[Distutils] red, green, refactor OR red, green, new feature?
ben+python at benfinney.id.au
Wed Oct 21 10:00:48 CEST 2015
Thomas Güttler <guettliml at thomas-guettler.de> writes:
> Hi distutils friends,
> which workflow do you prefer?
> 1. red (test fails)
> 2. green (test and code works)
> 3. refactor (clean up, deprecate old stuff)
* Write a failing test for the new behaviour. (red)
* Change the system-under-test until the test passes. (green)
* Clean up, remove redundancies, change no behaviour (refactor)

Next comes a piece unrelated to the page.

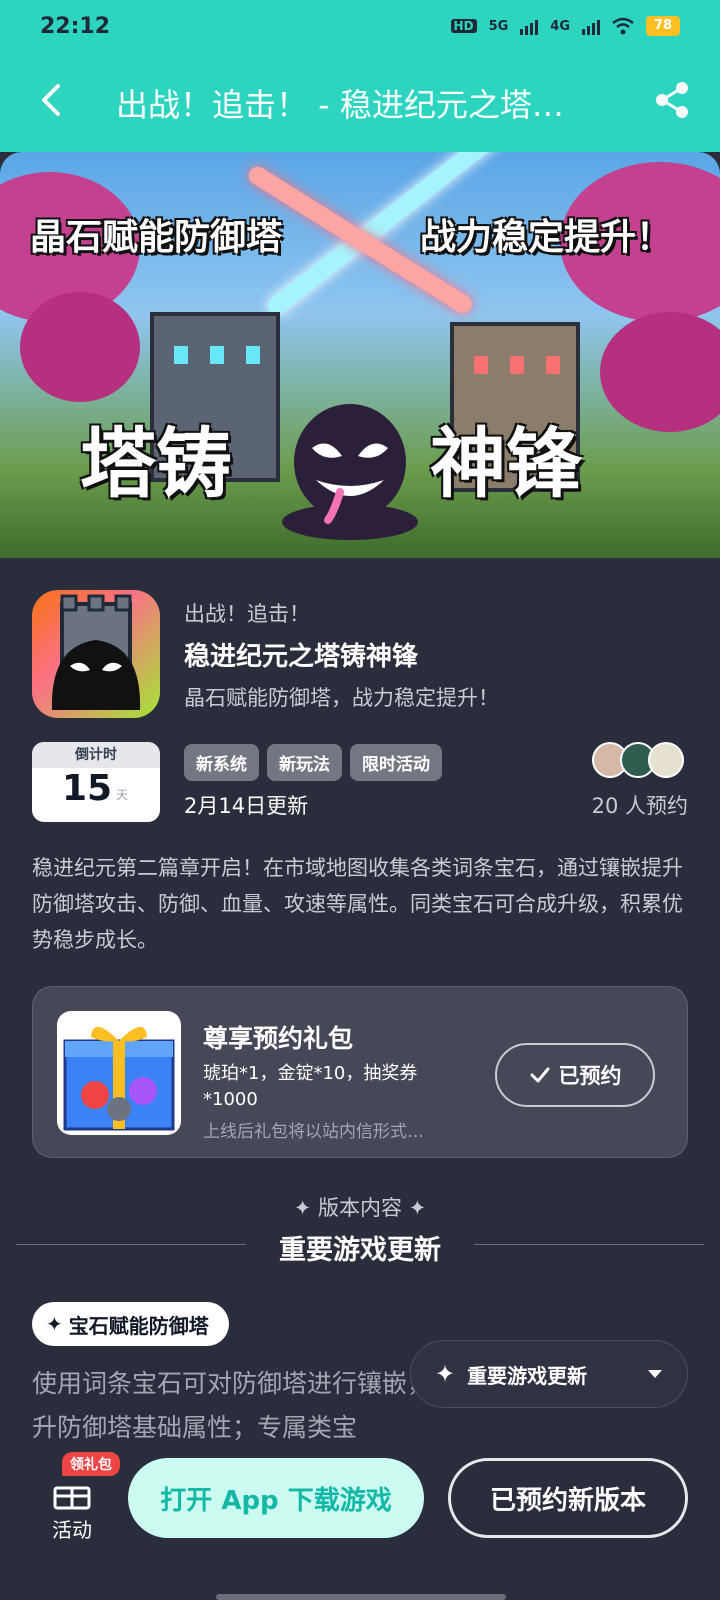  Describe the element at coordinates (310, 1086) in the screenshot. I see `gift-items: 琥珀*1，金锭*10，抽奖券*1000` at that location.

I disagree with that dichotomy.
> 1. red
> 2. green
> 3. new feature.
The latter isn't a workflow I recognise. It appears to confuse the
levels of working.
Making a new feature is much higher level than the rest of those steps;
it entails many iterations of “red, green, refactor”.
> I, like most other programmers, love new features
You're thinking that is incompatible with test-driven development.

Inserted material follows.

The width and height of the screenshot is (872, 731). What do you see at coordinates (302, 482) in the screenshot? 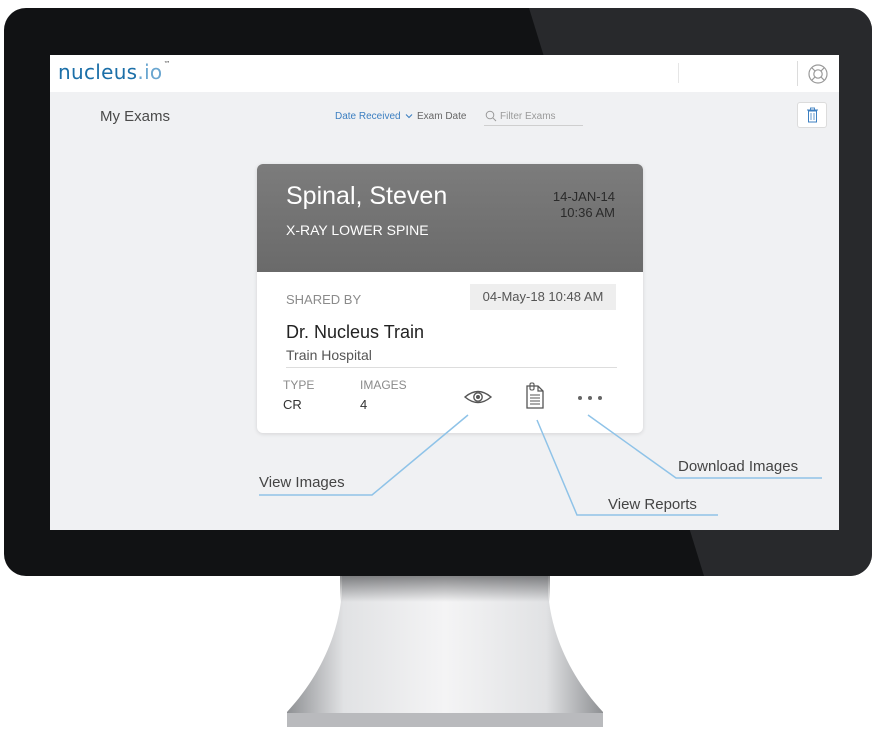
I see `callout-view-images: View Images` at bounding box center [302, 482].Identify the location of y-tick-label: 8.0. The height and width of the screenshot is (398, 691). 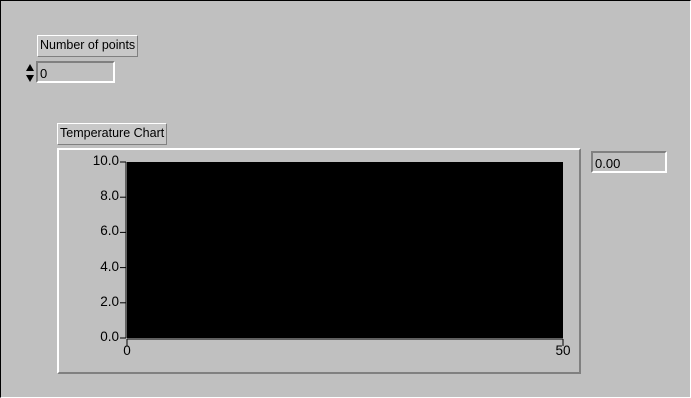
(110, 196).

Actually, from the TDD point of view, adding new features is like any
other change to the system under test: follow the TDD workflow (red,
green, refactor) until the new feature works.
> Are you willing to clean up and deprecate old stuff?
Everyone who works with code should be *willing* to do it. What TDD does
is allow the programer to do that with confidence.